Die Monika-Glocke wurde von Heinrich Kieser und seiner Ehefrau aus Anlass ihres Hochzeitstages gestiftet.
Diese fünf genannten Glocken wurden 1949 gegossen und feierlich eingeweiht. Im August 2024 feiern sie ihren 75. Geburtstag.
1951 ergänzte man das Geläut mit der ST. JOSEF-GLOCKE
Sie ist dem Hl. Josef geweiht und wiegt 346 kg.
Der Glockensachverständige Heinrich Rolli schrieb in seinem Abnahmegutachten 1951: „Durch diese neue kleine h-Glocke hat Meister Hamm dem vorher schon tongewaltigen Geläute erst die letzte Vervollkommnung gegeben. Seine Qualitäten liegen in erster Linie in einer wahrhaft heiligen, tiefen Sprache und weniger in musikalischer Glätte und Exaktheit.

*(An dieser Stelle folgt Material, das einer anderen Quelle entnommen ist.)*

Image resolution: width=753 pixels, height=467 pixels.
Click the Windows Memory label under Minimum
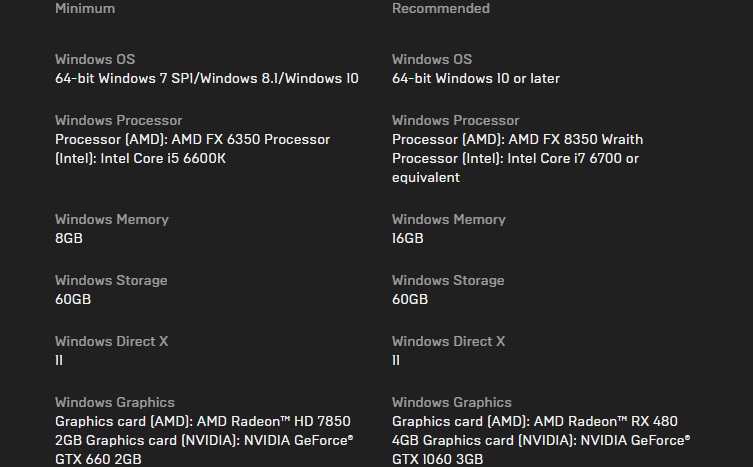click(112, 220)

Möge das etwas eigenwillige Geläute mit seinen zu Herzen gehenden Klängen immer ein würdiges Gotteslob und die Freude der ganzen Stadt sein...“.
Auf der Josef-Glocke steht die Inschrift:
„NÄHRVATER UNS`RES HERREN CHRIST, IN JESU ARM GESTORBEN BIST.

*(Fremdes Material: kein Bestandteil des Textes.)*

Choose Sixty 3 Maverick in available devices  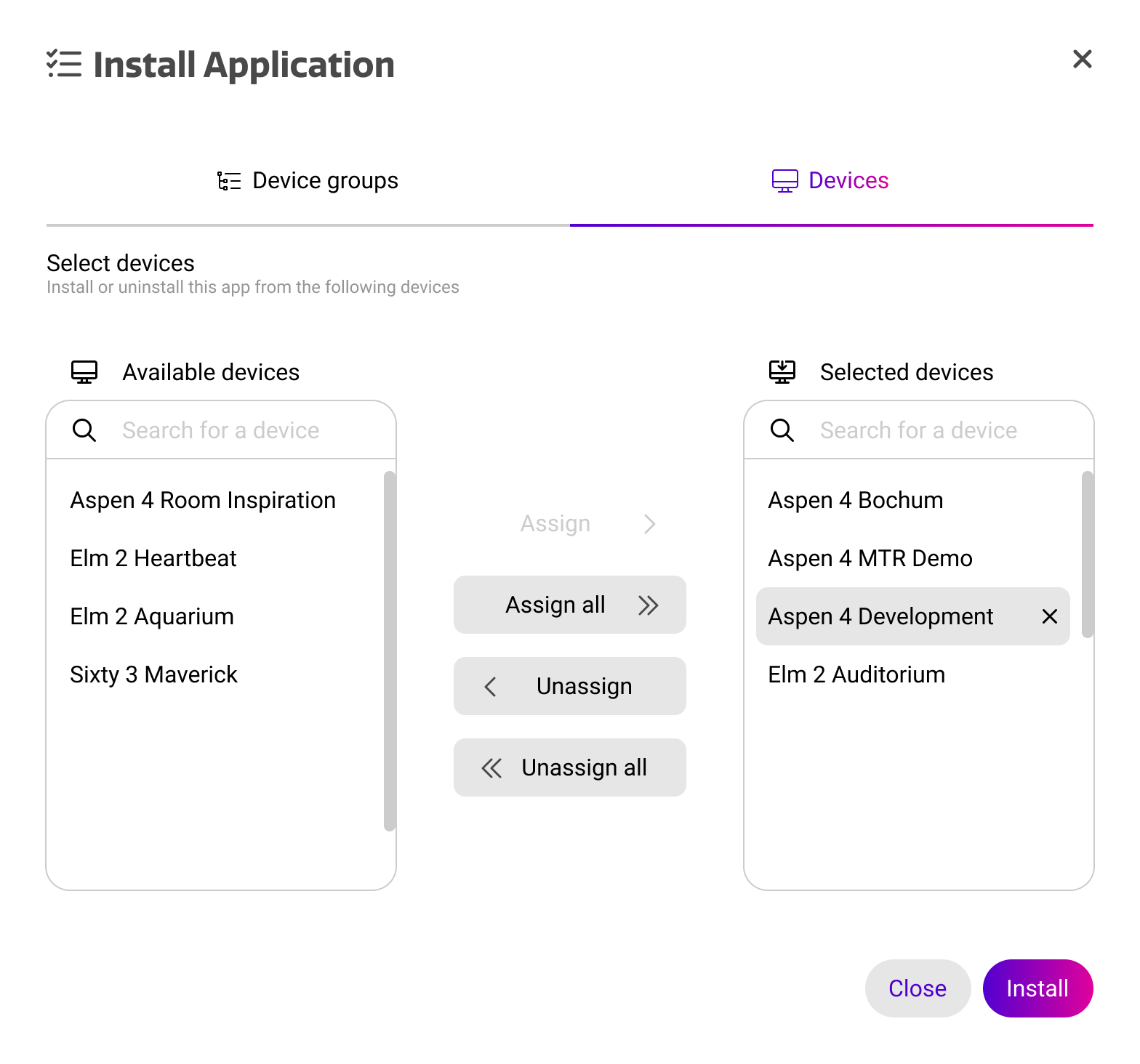(x=153, y=674)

MARIA DRÜCK` DAS AUG` DIR ZU, O FÜHR`AUCH UNS ZUR EW`GEN RUH“
Alle sechs Glocken bilden ein festliches Geläut, sie sind ein Programm.
Wenn sie gemeinsam läuten, beginnt als Erste, die Kleinste, die Josef-Glocke. Dann stimmen nach und nach alle weiteren Glocken ein bis zum Schluss bereits bei gewaltigem Geläut noch die Heilig Blut-Glocke einfällt.
Alle Glocken zusammen stimmen das lateinische „Tedeum“, das „Großer Gott, wir loben dich“ an.
Auch beim Ausschalten der Glocken wird in der gleichen Reihenfolge vorgegangen, so dass die größte Glocke des Geläutes immer das letzte Wort hat.
Übrigens gibt es in Walldürn insgesamt 23 Glocken, die alle in ihrem Klangbild auf die Glocken der Wallfahrtsbasilika abgestimmt sind.